Now, let’s dive into some dancing!
As mentioned earlier, Cuban Motion is the main characteristic of the Merengue. Cuban Motion is the bending and straightening of the knee with each step that is taken. To explain further, at the beginning of a step you will have one soft knee (the leg you just stepped onto) and one straight knee (the leg you moved from), and at the end of the step you will have two straight knees, just before taking your next step. Doing this action with good timing will cause a swinging result in the hips which is what people notice when they watch Latin dancing. It’s important to understand that the hip movement is a result of a leg action, otherwise, you will look like you are just wiggling your hips.
The Basic Steps: Merengue has many Basic steps; it moves side to side, forwards and backward, in place and in a circle. The leader will always begin with their left foot and the follower with their right. To begin dancing, make sure to stand with good posture – head over shoulders, shoulders over ribs, and ribs over hips, with your weight poised forward over the balls of your feet.
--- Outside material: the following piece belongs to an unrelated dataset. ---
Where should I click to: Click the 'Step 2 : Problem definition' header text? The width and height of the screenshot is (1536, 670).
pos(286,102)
As you step, you will keep the balls of your feet in contact with the floor and roll through the foot until your heel is down. This is known as ball flat footwork and you will step this way throughout the entire dance. Using ball flat footwork allows you to remain in contact with the floor and move smoothly from step to step. Below, I will break down each of the basics.
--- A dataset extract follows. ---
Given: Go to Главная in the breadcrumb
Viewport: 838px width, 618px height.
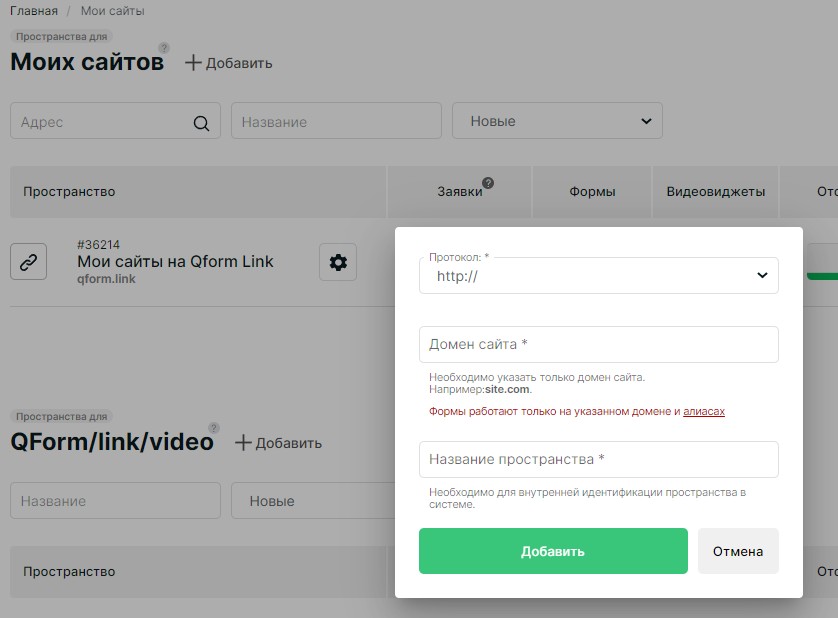Looking at the screenshot, I should [33, 11].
Side Basic: This basic is as simple as stepping out with one foot then closing the other foot while moving to the side. Leaders typically will do this moving left and followers will be moving to the right.
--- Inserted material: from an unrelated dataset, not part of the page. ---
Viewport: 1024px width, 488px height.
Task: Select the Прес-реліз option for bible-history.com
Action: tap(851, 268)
Forward and Back Basic: This basic feels like a forward march and then a backwards march. Taking small steps, the leader will begin by stepping forward with the left foot and continue to march forward for 8 counts, then repeat moving back for the next 8 counts. The follower will do the natural opposite by starting back with the right foot and continue in that direction for 8 counts followed by 8 counts of moving forwards.
In Place and Turning: Begin with your heels together and toes slightly pointed outward and simply shift your weight left and right by alternately lifting and lowering you heels. The Turning Basic can rotate either direction; Simply rotate while marching in place.
After practicing the different basics a few times on your own, give it a try with a partner.
Dancing with a Partner
Having a good connection with your partner is one of the most important factors to a successful dance. Connection is the communication between partners that makes leading and following possible. One form of creating a good connection is through a toned frame. Below is a description of how to get into a closed hold and connect through the frame.
Closed Position: Begin by facing your partner about a foot apart and with the follower slightly offset to the right of the leader. If you are leading, place your right hand on your partner’s right shoulder blade, then lift your left arm until your elbows are even with your arm bent at a 90-degree angle and your hand curved towards your partner at about her eye level. If you are following, you will rest your left arm gently on top of your partner’s right arm and follow the curve of his arm to his shoulder. Place your right hand in your partner’s and lightly clasp. Make sure to keep your arms and elbows in front of your body with a slight forward poise to create a positive connection which will make it easier to lead and follow.
Putting it all together: Maintaining a toned frame, begin dancing the basic steps listed above with your partner. When you feel ready, add music. Check out this video to see how to get into the closed position and to dance the Side Basic: https://youtu.be/4evR_r0JElY
Thank you for reading this post. I hope you enjoyed it and are eager to get on the dance floor to practice your new moves!